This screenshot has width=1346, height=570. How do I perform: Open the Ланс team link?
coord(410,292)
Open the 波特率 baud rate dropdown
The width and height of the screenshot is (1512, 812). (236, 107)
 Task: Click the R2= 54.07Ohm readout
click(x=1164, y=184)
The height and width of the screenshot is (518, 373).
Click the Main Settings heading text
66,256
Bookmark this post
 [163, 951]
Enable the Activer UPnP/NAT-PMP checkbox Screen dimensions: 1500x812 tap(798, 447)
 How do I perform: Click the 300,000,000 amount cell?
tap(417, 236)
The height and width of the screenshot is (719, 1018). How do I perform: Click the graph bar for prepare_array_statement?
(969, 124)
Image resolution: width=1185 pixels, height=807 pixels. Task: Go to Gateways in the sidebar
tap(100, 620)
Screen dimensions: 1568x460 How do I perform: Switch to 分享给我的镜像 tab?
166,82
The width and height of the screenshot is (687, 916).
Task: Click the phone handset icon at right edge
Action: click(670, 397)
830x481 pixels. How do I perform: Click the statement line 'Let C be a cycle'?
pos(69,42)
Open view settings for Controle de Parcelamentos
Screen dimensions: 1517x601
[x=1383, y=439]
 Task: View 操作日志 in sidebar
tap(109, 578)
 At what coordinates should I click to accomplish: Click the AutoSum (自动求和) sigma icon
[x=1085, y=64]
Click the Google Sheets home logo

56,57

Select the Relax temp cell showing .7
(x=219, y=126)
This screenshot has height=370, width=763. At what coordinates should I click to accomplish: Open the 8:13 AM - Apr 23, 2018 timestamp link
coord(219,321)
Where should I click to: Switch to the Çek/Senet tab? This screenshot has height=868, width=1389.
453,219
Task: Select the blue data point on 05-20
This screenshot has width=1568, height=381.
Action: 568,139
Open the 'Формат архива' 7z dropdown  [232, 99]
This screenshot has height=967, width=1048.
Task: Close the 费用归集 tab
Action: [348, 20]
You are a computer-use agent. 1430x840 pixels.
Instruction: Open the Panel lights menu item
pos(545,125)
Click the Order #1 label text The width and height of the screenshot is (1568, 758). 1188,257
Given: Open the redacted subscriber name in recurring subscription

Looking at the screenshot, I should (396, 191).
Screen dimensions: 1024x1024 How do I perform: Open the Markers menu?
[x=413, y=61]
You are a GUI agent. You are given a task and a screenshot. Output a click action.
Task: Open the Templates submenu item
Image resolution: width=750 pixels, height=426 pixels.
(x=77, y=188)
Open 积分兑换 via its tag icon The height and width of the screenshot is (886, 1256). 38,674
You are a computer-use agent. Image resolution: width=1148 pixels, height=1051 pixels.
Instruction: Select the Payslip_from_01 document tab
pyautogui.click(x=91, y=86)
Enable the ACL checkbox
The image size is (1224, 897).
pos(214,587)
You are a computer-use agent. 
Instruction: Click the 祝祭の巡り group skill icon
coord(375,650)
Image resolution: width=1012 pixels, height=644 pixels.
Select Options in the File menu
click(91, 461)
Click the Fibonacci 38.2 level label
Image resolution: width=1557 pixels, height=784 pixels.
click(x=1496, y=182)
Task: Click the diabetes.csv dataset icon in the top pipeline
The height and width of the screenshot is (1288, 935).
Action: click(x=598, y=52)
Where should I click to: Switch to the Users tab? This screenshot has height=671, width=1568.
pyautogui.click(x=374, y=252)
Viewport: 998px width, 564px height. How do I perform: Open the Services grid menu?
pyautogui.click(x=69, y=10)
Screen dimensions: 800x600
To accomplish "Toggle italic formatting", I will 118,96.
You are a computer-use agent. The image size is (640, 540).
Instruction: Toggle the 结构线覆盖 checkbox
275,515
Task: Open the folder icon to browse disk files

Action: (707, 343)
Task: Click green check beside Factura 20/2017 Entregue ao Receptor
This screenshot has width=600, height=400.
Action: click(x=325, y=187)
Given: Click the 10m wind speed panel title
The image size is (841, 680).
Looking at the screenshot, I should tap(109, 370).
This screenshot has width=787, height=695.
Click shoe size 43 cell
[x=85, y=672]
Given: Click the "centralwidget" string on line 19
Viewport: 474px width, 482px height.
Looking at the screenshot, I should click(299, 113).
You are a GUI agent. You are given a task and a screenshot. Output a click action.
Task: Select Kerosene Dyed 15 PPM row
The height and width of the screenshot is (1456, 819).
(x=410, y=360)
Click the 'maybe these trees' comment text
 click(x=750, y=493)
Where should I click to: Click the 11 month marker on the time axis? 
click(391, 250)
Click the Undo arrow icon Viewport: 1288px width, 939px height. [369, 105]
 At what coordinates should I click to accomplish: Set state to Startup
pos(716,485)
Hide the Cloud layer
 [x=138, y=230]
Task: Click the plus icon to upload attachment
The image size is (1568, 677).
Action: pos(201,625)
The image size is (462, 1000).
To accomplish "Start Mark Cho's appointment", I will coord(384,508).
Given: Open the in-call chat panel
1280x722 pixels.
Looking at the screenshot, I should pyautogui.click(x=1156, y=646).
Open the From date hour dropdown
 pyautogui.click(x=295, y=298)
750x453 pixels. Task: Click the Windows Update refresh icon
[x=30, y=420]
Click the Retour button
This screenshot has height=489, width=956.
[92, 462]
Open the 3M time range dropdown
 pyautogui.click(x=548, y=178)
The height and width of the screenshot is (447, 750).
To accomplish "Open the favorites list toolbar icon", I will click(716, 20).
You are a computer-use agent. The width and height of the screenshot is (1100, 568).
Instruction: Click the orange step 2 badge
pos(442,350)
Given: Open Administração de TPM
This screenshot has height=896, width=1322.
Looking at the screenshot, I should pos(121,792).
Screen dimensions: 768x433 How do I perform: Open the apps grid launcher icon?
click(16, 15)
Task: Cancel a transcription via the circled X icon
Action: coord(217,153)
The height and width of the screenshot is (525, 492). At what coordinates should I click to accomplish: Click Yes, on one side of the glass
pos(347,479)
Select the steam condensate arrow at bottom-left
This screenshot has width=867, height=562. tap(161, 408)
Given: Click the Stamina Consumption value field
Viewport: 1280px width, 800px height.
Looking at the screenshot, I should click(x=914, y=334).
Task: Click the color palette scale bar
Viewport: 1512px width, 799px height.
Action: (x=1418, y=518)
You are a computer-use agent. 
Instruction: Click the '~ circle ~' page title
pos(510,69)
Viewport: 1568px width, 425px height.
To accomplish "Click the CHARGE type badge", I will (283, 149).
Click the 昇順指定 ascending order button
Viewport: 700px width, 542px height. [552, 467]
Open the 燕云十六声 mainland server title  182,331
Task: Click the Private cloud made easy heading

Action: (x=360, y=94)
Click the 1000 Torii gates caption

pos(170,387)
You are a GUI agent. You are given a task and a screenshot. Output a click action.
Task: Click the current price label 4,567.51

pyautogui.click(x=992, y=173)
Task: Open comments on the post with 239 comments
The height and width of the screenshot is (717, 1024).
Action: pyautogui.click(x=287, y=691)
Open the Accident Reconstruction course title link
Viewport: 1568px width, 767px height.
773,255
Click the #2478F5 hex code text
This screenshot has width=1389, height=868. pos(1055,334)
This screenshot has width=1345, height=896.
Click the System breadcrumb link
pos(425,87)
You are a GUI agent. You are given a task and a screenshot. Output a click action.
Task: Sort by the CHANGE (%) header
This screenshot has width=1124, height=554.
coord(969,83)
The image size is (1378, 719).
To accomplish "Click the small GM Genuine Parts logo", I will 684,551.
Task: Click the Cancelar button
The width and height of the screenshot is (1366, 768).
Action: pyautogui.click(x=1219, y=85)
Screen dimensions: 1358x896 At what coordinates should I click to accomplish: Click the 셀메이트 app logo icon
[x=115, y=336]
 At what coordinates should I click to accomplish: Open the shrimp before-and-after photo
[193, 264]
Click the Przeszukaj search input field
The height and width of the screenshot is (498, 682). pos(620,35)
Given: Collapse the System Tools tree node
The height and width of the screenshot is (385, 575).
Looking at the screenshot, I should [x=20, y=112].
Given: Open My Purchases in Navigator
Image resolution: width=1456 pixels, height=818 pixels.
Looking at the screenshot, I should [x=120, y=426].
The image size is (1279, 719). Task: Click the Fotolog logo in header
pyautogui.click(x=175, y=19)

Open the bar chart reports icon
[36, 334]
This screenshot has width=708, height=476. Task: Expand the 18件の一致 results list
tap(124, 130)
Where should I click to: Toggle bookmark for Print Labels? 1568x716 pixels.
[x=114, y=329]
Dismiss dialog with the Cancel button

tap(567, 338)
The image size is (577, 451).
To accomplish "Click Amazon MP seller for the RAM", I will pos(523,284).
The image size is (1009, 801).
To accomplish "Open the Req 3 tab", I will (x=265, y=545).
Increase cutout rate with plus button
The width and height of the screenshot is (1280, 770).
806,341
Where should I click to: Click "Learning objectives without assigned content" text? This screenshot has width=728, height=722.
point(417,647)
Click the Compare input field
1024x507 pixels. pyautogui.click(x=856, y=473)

Aim of the task: Start at the line containing "Image resolution: width=1456" and transcribe through the end of the entries. Please keep both ends and add nothing.

Task solution:
Image resolution: width=1456 pixels, height=818 pixels.
Looking at the screenshot, I should [x=120, y=426].
The image size is (1279, 719). Task: Click the Fotolog logo in header
pyautogui.click(x=175, y=19)

Open the bar chart reports icon
[36, 334]
This screenshot has width=708, height=476. Task: Expand the 18件の一致 results list
tap(124, 130)
Where should I click to: Toggle bookmark for Print Labels? 1568x716 pixels.
[x=114, y=329]
Dismiss dialog with the Cancel button

tap(567, 338)
The image size is (577, 451).
To accomplish "Click Amazon MP seller for the RAM", I will pos(523,284).
The image size is (1009, 801).
To accomplish "Open the Req 3 tab", I will (x=265, y=545).
Increase cutout rate with plus button
The width and height of the screenshot is (1280, 770).
806,341
Where should I click to: Click "Learning objectives without assigned content" text? This screenshot has width=728, height=722.
point(417,647)
Click the Compare input field
1024x507 pixels. pyautogui.click(x=856, y=473)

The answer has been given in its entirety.